The task:
Copy the lines below word for word, starting with the line that contains "You are a computer-use agent." and going on through the line that contains "Action: coord(619,555)", both included. Give only those lines.

━━━ Data supplied

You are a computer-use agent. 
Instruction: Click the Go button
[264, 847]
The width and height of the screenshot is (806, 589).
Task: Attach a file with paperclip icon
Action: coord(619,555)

━━━━━━
━━━ Data supplied

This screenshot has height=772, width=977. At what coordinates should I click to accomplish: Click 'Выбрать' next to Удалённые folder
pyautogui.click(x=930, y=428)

━━━━━━

Exercise answer:
You are a computer-use agent. 
Instruction: Click the Go button
[264, 847]
The width and height of the screenshot is (806, 589).
Task: Attach a file with paperclip icon
Action: coord(619,555)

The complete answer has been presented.